Task statement:
Looking at the data that follows, count the lines containing the word "agent" and write down only that count.

Provided data:
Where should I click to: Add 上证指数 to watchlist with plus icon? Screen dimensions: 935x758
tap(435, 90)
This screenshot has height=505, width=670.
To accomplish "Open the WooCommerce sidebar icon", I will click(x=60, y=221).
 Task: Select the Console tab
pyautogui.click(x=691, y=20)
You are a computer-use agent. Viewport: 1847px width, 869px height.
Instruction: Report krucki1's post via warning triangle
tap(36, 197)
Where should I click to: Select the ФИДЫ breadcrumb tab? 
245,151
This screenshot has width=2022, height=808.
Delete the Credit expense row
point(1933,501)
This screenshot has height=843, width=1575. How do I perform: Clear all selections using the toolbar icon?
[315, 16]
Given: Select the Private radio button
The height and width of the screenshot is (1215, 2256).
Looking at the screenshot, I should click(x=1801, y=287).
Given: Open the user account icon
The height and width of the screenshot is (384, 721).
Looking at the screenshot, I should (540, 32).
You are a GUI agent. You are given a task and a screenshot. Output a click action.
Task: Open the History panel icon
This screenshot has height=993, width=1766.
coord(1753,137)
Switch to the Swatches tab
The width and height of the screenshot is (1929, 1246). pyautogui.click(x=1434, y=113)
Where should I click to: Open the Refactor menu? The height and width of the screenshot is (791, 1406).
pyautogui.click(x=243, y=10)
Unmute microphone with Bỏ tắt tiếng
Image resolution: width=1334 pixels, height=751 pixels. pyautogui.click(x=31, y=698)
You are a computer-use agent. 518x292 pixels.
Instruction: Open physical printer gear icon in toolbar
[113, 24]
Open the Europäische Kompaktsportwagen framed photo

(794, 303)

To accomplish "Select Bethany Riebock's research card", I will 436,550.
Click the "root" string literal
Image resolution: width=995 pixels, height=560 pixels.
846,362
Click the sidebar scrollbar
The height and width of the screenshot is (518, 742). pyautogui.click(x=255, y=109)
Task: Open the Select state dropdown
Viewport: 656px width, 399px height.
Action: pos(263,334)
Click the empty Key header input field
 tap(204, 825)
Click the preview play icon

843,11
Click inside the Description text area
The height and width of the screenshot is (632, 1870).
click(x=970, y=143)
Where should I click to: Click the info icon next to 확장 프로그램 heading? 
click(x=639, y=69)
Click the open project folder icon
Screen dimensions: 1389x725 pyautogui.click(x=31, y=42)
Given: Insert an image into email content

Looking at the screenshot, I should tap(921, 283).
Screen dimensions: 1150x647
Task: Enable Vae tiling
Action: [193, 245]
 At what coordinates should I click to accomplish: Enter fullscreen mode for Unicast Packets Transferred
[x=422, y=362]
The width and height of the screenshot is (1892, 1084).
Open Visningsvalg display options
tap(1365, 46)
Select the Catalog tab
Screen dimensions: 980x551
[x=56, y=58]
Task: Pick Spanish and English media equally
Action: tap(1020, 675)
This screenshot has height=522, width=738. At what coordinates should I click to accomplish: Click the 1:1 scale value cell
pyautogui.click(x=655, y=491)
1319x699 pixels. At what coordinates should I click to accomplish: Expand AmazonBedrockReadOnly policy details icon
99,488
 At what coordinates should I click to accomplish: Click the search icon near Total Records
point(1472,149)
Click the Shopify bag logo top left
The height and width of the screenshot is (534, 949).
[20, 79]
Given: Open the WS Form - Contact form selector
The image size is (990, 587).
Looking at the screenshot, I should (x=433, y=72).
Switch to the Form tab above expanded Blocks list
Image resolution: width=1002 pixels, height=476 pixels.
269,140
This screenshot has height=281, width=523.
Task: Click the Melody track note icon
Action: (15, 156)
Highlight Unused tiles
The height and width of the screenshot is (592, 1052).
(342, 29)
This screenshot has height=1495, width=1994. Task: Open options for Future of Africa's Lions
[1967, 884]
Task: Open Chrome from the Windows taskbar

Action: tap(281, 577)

The answer:
3